I felt 2017 was one of the best years for me as I progressed
so much mentally, tactically and physically from the previous
year even though in 2016 I did make selection for the European
and World Junior Track Championships. After racing in
Apeldoorn at an international track meet at the start of the
year I was coming top five in all the bunch races and was so
proud of where I had come after being told I needed to
strengthen my bunch riding. It was a disappointment for me not
getting selected for Senior Academy but looking back on it now
I know I can be proud of what I achieved throughout the year
and should be happy with how I progressed.
With some strong road results the potential is there to ride
for a road team but with my focus being more towards track
that year I was in a bit of a tricky situation. My aim was to
have a good winter training on track with Welsh Cycling and
then target the track season, so Revolution, National Track
Champs and National Omnium Champs. Unfortunately I crashed at
the first Revolution meeting of the year in London resulting
in concussion. I had a month off over Christmas resulting in
my preparation not being enough for Nationals with both my
fitness and confidence levels in bunch racing taking a
battering. With my motivation struggling the crash in a way
forced me to have a break away from it all which I so
desperately needed.
Feeling like you'd gone back to where you were before with
things like my confidence racing bunch races was so hard for
me to overcome as I knew after my year last year that I was
capable of being up there and more than capable of being at
the front. It was made even harder by the thoughts that people
were watching knowing that they had made the right decision.

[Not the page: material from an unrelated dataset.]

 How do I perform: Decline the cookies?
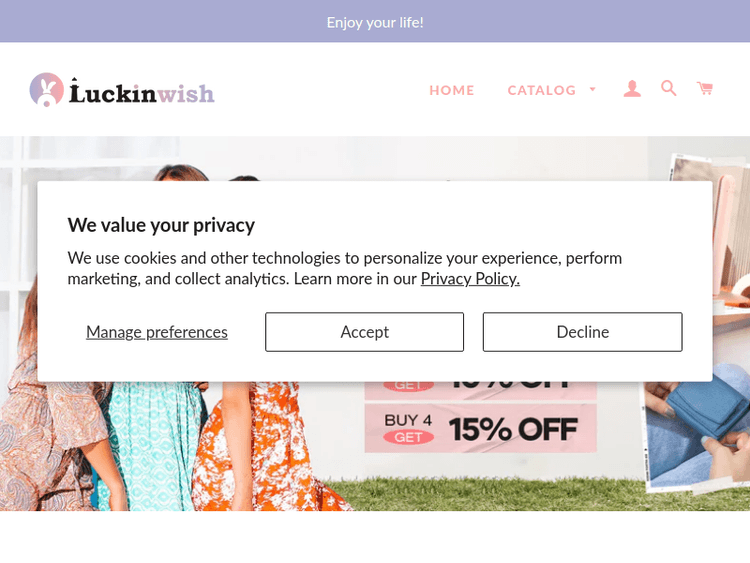[x=582, y=332]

Not making the step up to Senior Academy came with many
challenges. Due to finding out late in the year spaces for
road teams had filled up and I had already had to turn
University offers down. Watching my friends from both cycling
and school either move onto University or the Senior Academy
made for a lonely few months feeling like I no longer had
shared experiences with people. Another major challenge for me
was having to find a part time job. I worked in a restaurant
close to my house, but it meant I had to be much more focussed
with my training as days off, where I was working were no
longer rest days as I was stood up for six hours on my feet at
a time.
I found being outside the pathway difficult with respect to
coaching as when I was in it, it makes you feel comfortable in
the fact that what you're doing is the right thing as you are
within a system. Of course there is not only one way that
suits everyone or one way to win, but from the outside it
makes it so much easier to question whether you are doing the
right thing which takes a lot of strength mentally. Going from
an environment where you could regularly compare yourself to
others around you to being one of the only girls training by
myself or with boys made it a lot harder for me to gauge if I
was progressing at the right rate or not.

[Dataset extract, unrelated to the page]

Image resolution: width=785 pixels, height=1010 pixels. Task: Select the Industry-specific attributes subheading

Feeling bad every time I went out training and asking myself
why I was even doing it mid efforts in the rain meant I was
definitely in need of a break. I was struggling so much with
the fact that I felt I had sacrificed so much of my time to no
end result was how it felt. After a couple of months
completely off the bike coming to terms mentally with the fact
that I hadn't failed and whilst having one of my best years on
the bike I also obtained four good A levels and a national
champions jersey in the individual pursuit.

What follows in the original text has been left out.